The nearest town is Wareham.
Categories: U.K, Uncategorized
Hello Sarah I hope you are keeping well. What a fabulous place. I have never heard of it. However, I did live in a road once called Tyneham. So at least I now know. It is great that these places still exist even though they should not have been put in that position in the first place! xx
Tyneham road sounds terribly posh! There’s another one of these places in Wiltshire apparently, so now I’ve become obsessed by going there as well. Yes, it’s a sad story; a lot of the people leaving their homes would have been quite old and had lived there all their lives.
xx
Sarah, thanks for this wonderful piece on Tyneham. I had no idea, truly fascinating. One has to wonder what happened to those told to leave. How could they find somewhere to live & make a living in such tough times. How heartbreaking for all, though one hopes some found greater opportunities outside.
Thanks for taking the effort to track down this village. Always grateful for your explorations. You really help broaden my picture of the world.

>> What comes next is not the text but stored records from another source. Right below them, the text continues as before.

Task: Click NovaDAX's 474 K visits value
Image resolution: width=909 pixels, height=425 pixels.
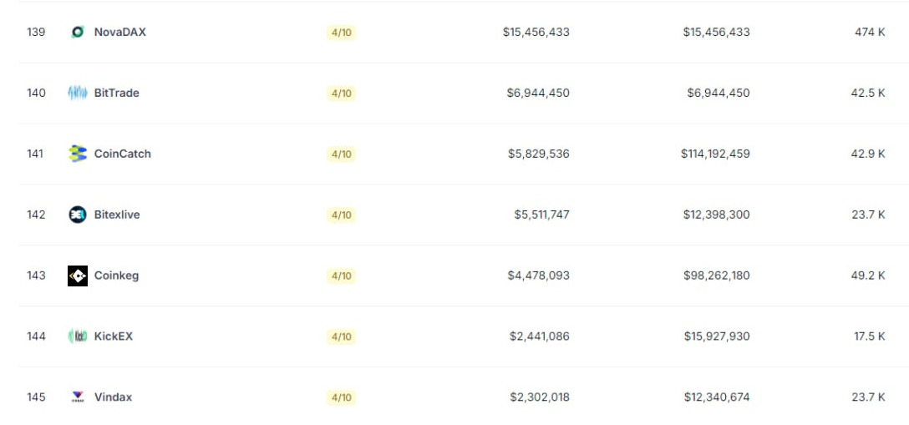Action: pyautogui.click(x=870, y=33)
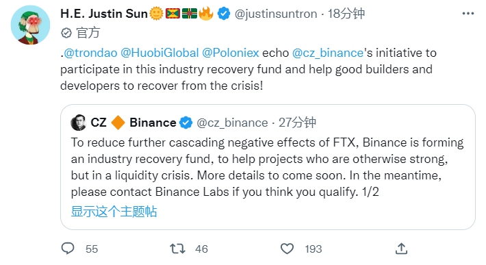Open the three-dot more options menu
The image size is (486, 265).
(468, 14)
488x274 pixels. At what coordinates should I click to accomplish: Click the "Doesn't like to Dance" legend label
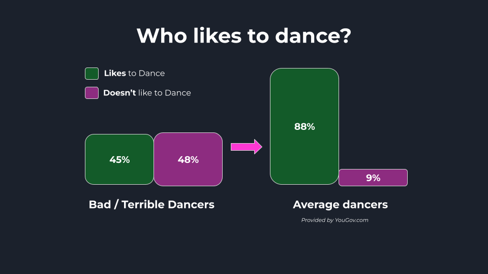pos(147,93)
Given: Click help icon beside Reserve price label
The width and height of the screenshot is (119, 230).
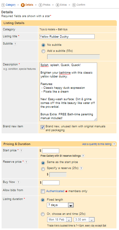Looking at the screenshot, I should tap(26, 162).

A lot of the residents would have been quite old; it would be far harder for some of them who had lived in the village all their lives. For younger people there would have been more opportunities; they’d get to live in a nearby town with electric and running water and the kids would go to school, rather than have to help their parents on the farm most days.
It’s still an injustice though. The villagers just accepted what the government made them do; there was no setting up a Go Fund Me page or lobbying parliament.
Interesting place though. It’s a shame they haven’t looked after it better over the years.
New reader and fellow lover of abandoned places here. Bonus points for abandoned placed you have to sneak into because that feel like proper shenanigans. I was at Tyneham recently, it’s fab isn’t it? You must visit Imber village up on Salisbury plain. A bit trickier to visit as MoD keeps it off limits most of the year but a lovely little place with a similar history.
Enjoying browsing your posts and love the blog name!
Ah thanks, Imber was the place I was trying to tell someone about and couldn’t remember the name. They’re supposed to be open for a week at the end of August; there’s even a no car day when a trail of Routemaster buses go there on August 21st.
I was fascinated by Tyneham but I prefer somewhere a bit naughtier to go a smooch around really, rather than dutifully turning up on openday.